How are ARR covered call max profit and max loss calculated?
Max profit equals short-strike minus cost basis plus premium times 100; max loss is cost basis minus premium (at zero). Breakeven is cost basis minus premium. For the ARR covered call priced from the end-of-day chain at a 30-day expiry (ATM IV 23.50%), the computed maximum profit is $161.50 per contract and the computed maximum loss is -$1,637.50 per contract. Live intraday quotes will differ as the chain moves through the trading session.
What is the breakeven for a ARR covered call?

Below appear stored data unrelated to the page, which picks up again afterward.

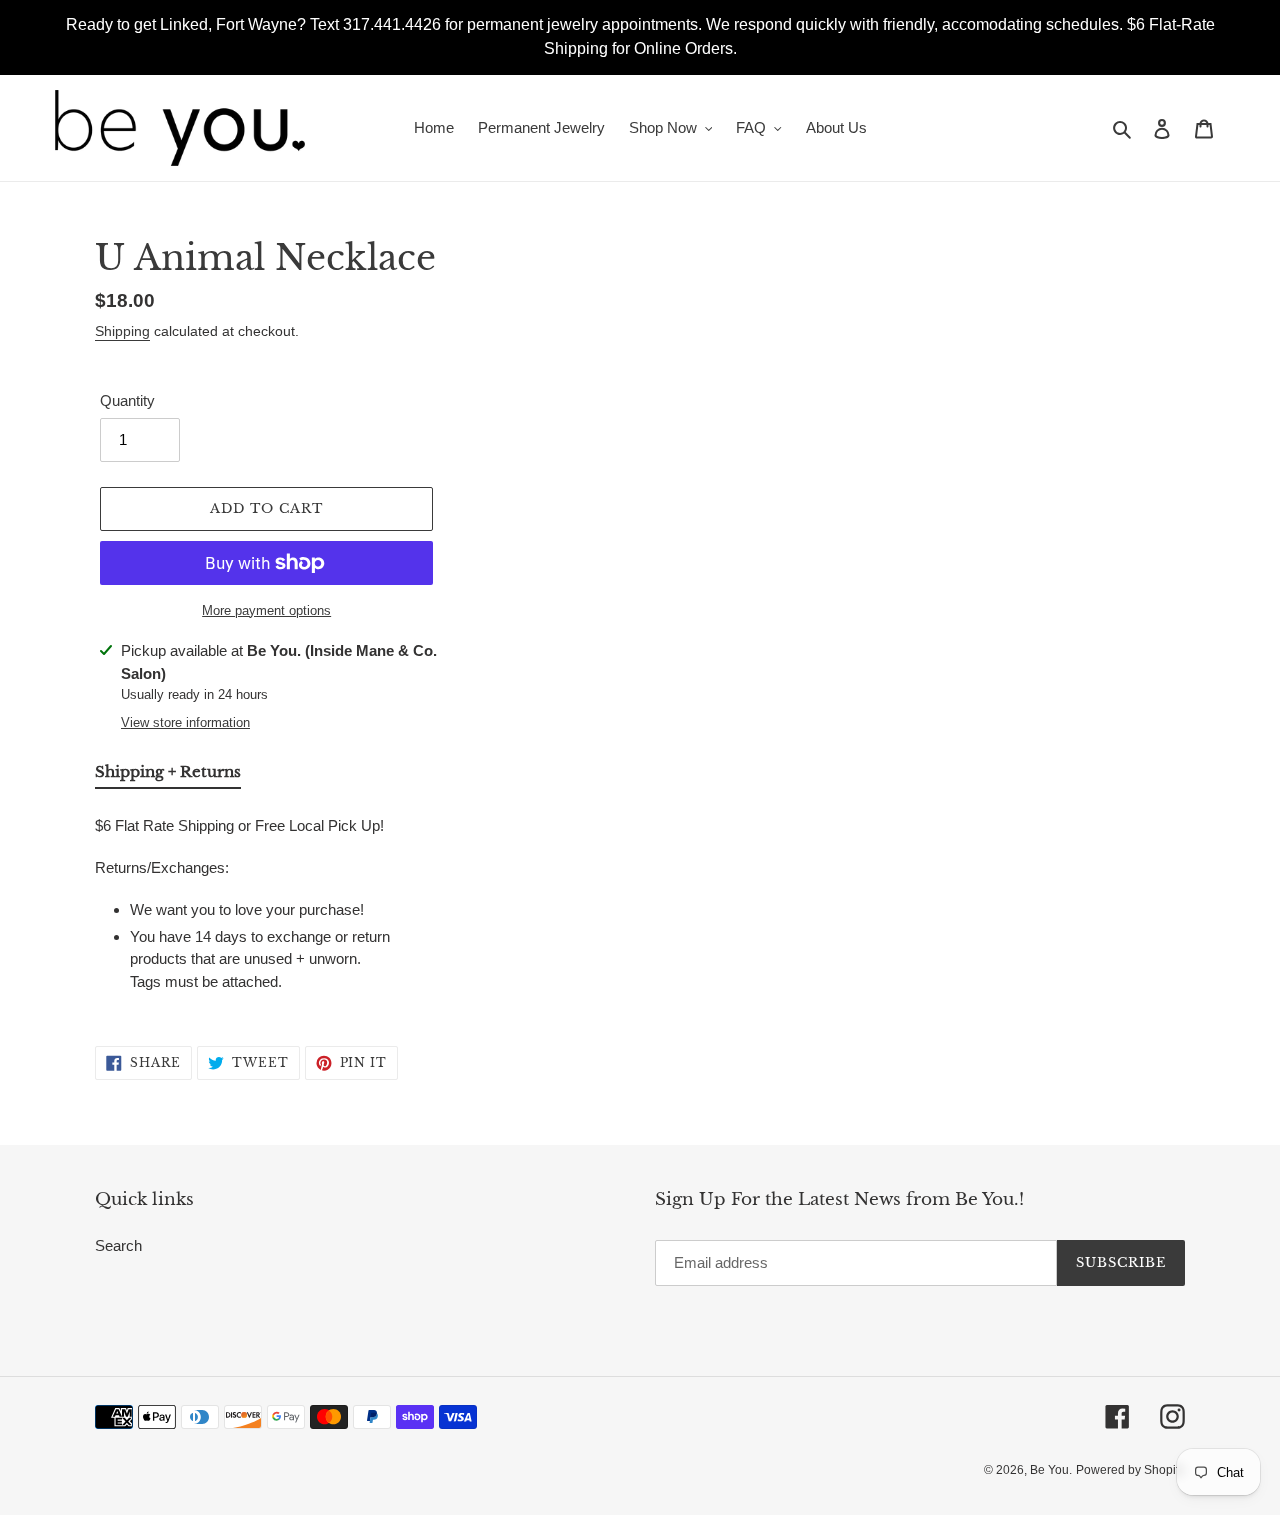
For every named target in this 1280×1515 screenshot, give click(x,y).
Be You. (1051, 1470)
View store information (185, 722)
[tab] (168, 776)
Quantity (127, 400)
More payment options (266, 610)
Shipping (122, 331)
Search (118, 1245)
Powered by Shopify (1130, 1470)
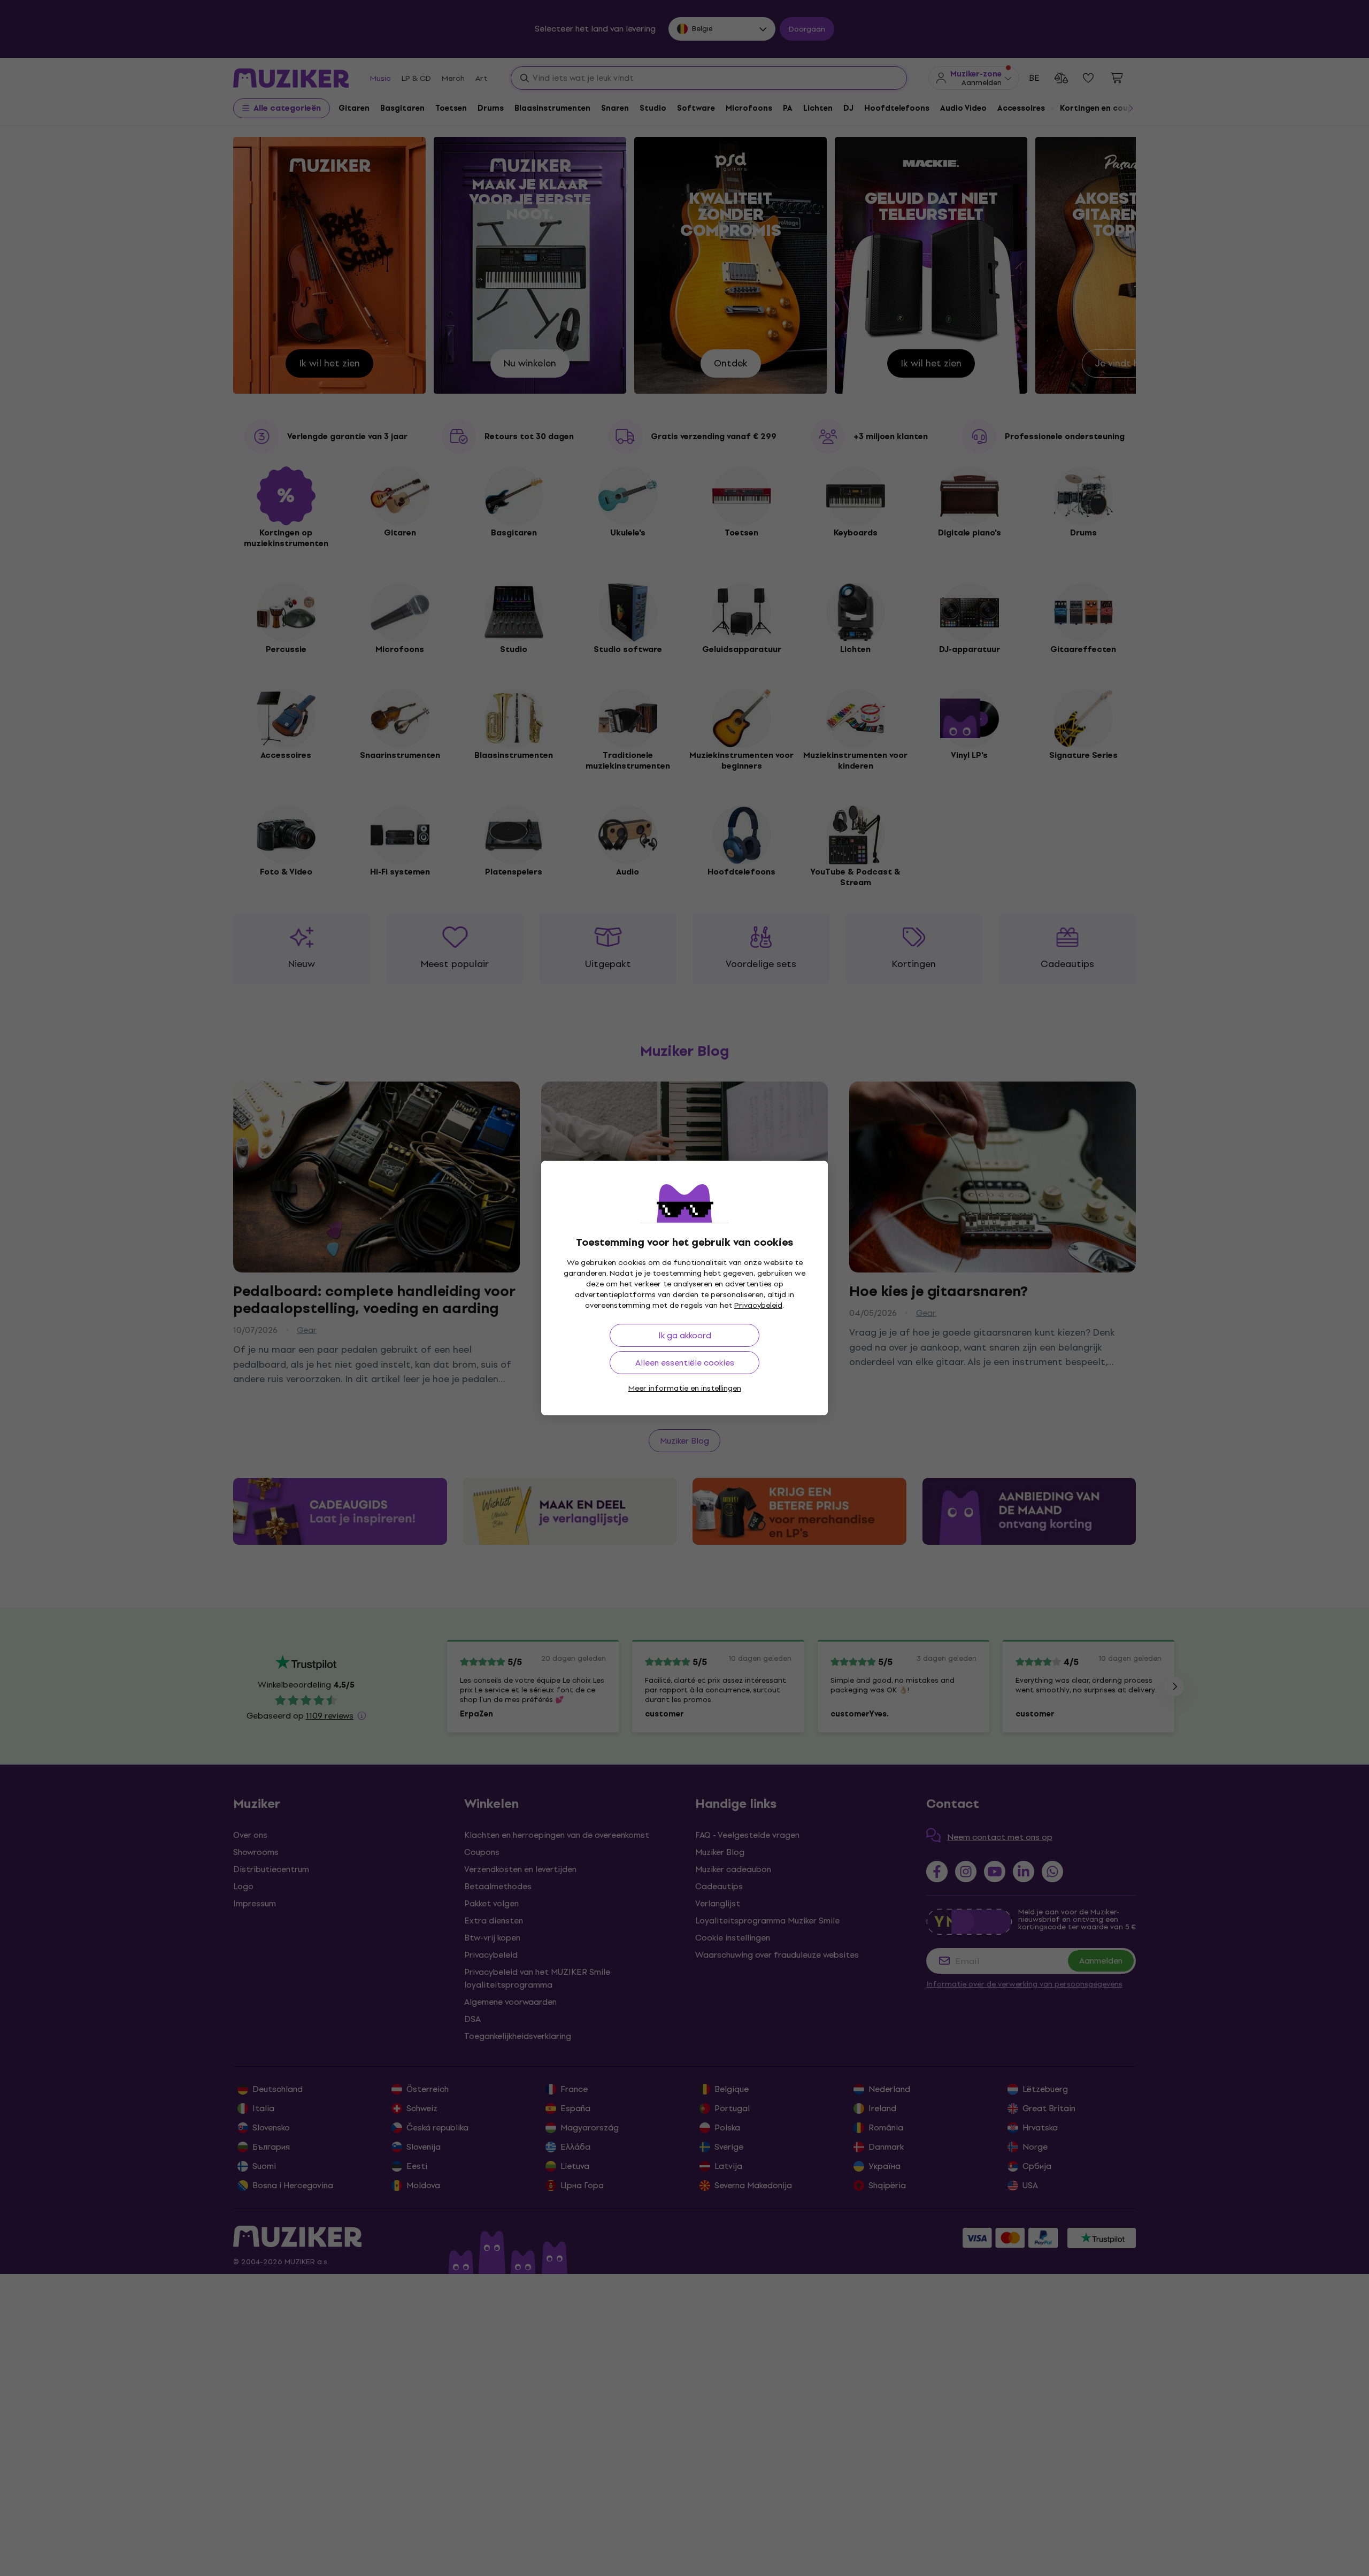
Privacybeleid (758, 1305)
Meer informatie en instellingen (684, 1388)
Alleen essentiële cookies (684, 1362)
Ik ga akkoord (684, 1335)
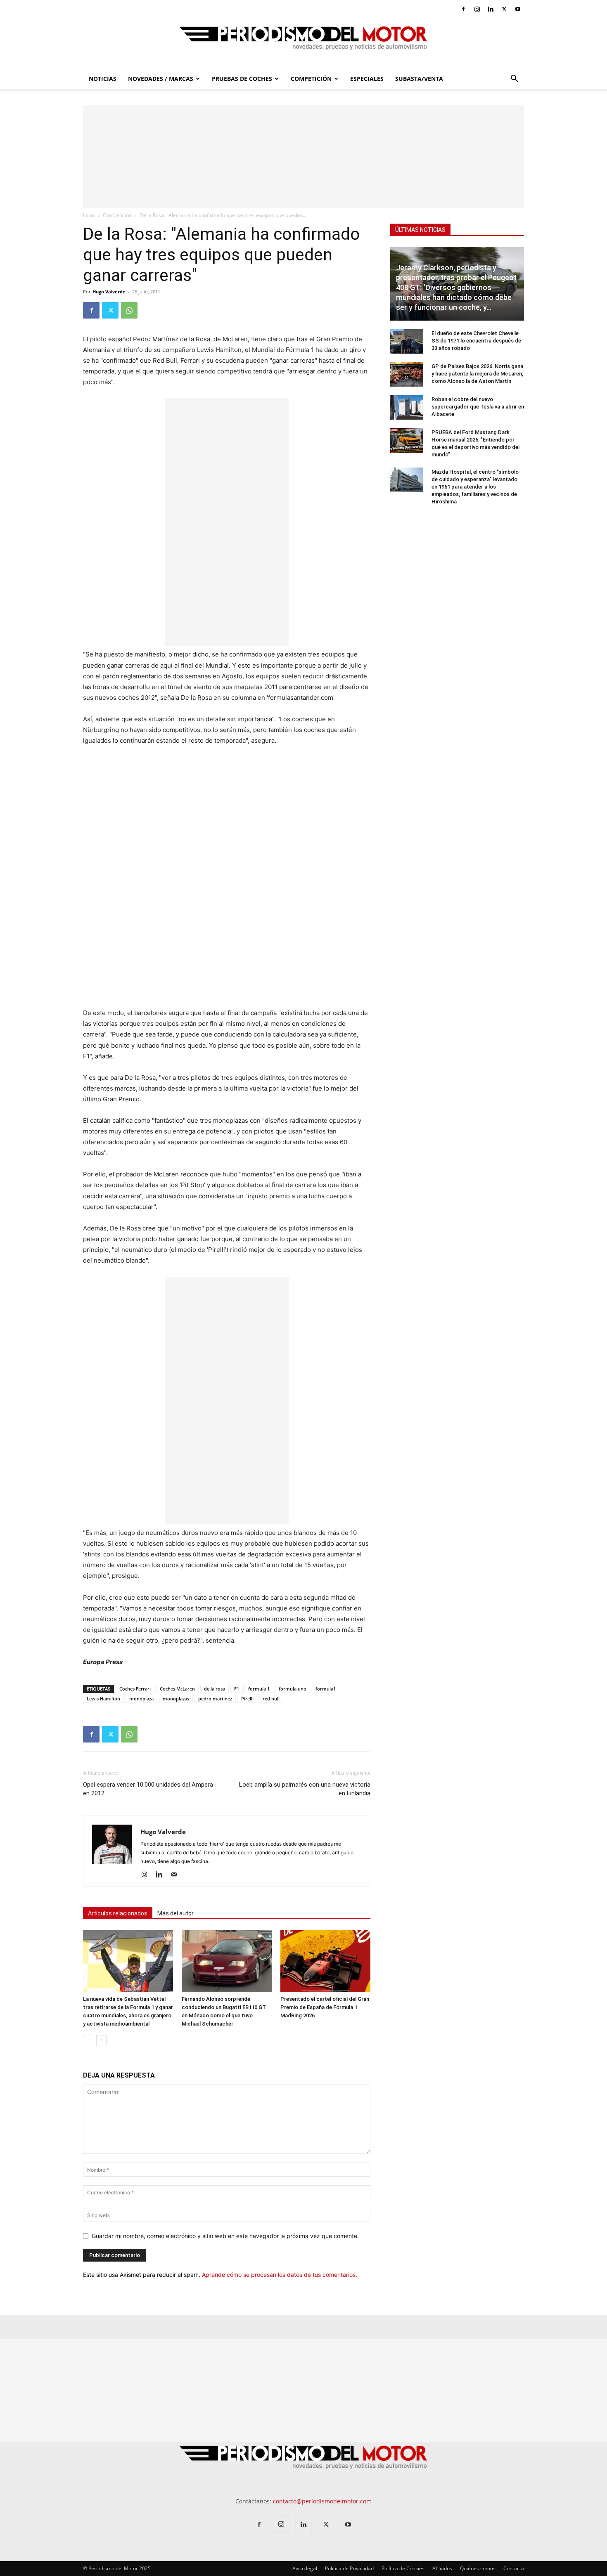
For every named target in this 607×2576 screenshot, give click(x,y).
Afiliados (442, 2568)
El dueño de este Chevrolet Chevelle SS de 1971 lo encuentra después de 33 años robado (476, 340)
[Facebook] (463, 9)
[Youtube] (518, 9)
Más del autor (175, 1913)
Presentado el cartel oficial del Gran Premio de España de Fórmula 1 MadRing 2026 (324, 2007)
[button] (514, 79)
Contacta (513, 2568)
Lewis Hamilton (103, 1698)
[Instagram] (477, 9)
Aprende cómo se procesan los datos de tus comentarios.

The breakeven for the ARR covered call priced on this page is roughly $16.38 at expiration, derived from end-of-day chain premiums. Breakeven is the underlying price at which the strategy's P&L crosses zero ignoring transaction costs and assignment risk. The current ARR market-implied 1-standard-deviation expected move is approximately 6.74%; if the move sits well outside the breakeven distance, the structure's risk-reward becomes correspondingly tighter.
When should you consider a covered call on ARR?
Covered calls on ARR are an income strategy run on existing ARR stock positions; traders typically sell calls at 25-35 delta with 30-45 days to expiration to balance premium against upside cap.
How does current ARR implied volatility affect this covered call?
ARR ATM IV is at 23.50% with IV rank near 2.71%, which is on the low end of its 1-year range. Premium-buying structures (long call, long put, debit spreads) are relatively cheap in this regime; premium-selling structures collect less credit per unit risk.